- _EXERCISE BRIEF_:
Return copies of the lines below that mention "Elmalı".

- _STORED DATA_:
=== Section Start ===

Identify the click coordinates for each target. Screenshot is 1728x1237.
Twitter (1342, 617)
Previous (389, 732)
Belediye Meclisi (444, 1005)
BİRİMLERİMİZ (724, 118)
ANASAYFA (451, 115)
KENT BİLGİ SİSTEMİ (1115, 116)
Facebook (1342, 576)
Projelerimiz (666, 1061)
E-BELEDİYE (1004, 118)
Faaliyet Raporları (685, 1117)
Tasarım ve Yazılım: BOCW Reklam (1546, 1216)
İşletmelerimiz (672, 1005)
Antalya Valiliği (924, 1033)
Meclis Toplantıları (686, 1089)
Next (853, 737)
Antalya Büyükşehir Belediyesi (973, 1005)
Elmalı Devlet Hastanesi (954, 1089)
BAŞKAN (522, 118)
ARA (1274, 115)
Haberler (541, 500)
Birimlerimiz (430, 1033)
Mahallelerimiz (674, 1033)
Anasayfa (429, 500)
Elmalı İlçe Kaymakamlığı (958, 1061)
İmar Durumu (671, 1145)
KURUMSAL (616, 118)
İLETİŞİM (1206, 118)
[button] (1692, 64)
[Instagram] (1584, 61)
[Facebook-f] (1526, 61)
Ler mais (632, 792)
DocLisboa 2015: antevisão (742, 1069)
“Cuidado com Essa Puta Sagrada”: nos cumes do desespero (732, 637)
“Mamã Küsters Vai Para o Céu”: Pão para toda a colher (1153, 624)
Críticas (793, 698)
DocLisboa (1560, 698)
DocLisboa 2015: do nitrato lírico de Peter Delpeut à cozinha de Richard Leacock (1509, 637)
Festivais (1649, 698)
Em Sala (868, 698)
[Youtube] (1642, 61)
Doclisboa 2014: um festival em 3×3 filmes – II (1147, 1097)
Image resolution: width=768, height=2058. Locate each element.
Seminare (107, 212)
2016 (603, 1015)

=== Section End ===

- _EXERCISE RESPONSE_:
Elmalı Devlet Hastanesi (954, 1089)
Elmalı İlçe Kaymakamlığı (958, 1061)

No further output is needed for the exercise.